Его слова уносились к тучам, а берег тем временем понемногу растворялся в серебристой дымке.

Когда они приблизились к острову, которому скалистые уступы придавали сходство с гигантским черепашьим панцирем, мандарин Тан почувствовал радость при мысли о скором избавлении от назойливой болтовни своего спутника. Сам не свой от счастья, он спрыгнул с лодки, не дожидаясь, пока она пристанет к песчаной отмели. Пусть наполнились соленой водой его сапоги, пусть намокли штаны — какое это имеет значение? Главное, что теперь разглагольствования болтливого монаха были едва слышны, и наступившая тишина казалась ему самой прекрасной музыкой.

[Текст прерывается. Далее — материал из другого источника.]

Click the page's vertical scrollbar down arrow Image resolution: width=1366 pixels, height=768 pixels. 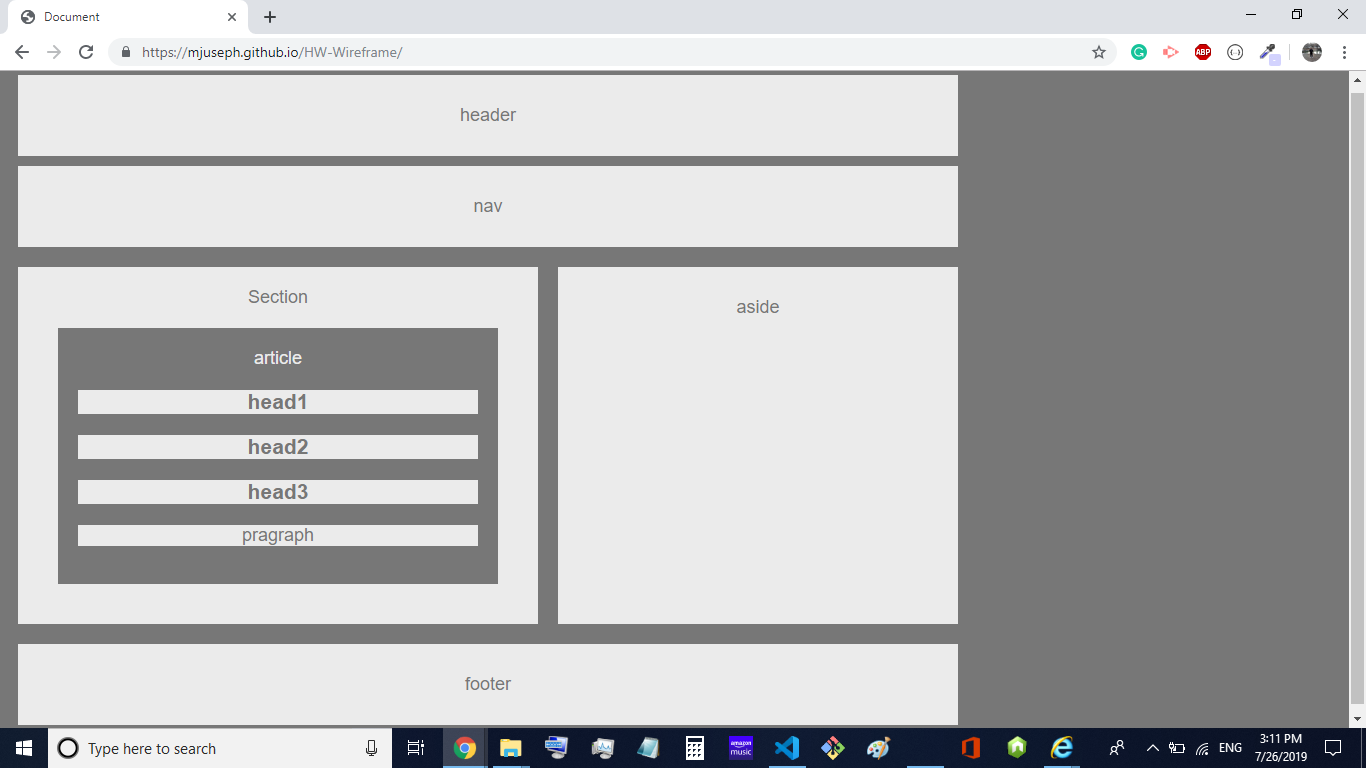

Косые лучи заходящего солнца окрасили небо в розовый цвет, песок же внезапно сделался ослепительно белым. Перевозчик, прекрасно знавший окрестные островки, отвел обоих пассажиров к видневшейся в гористом склоне расселине. Дав понять кивком, что это и есть вход в пещеры, он развернулся и зашагал к берегу. Держа в руке факел, мандарин Тан первым проник в расселину и остановился, чтобы дать глазам привыкнуть к полутьме. Следом за ним, согнувшись пополам из-за своего огромного роста, мелкими шажками быстро семенил Сю-Тунь, не имевший никакого желания заблудиться в этом скалистом лабиринте. Проход, поначалу узкий и душный, мало-помалу расширялся, и вскоре они могли продвигаться вперед уже не сгибаясь. Окружающая тьма успокаивающе подействовала на красноречие иезуита, который теперь тихонько следовал за мандарином, держа рот на замке. Они спускались все ниже и ниже, и по мере этого спуска воздух становился все прохладнее, а сырость — ощутимее. Наконец они достигли большой пещеры и остановились как вкопанные.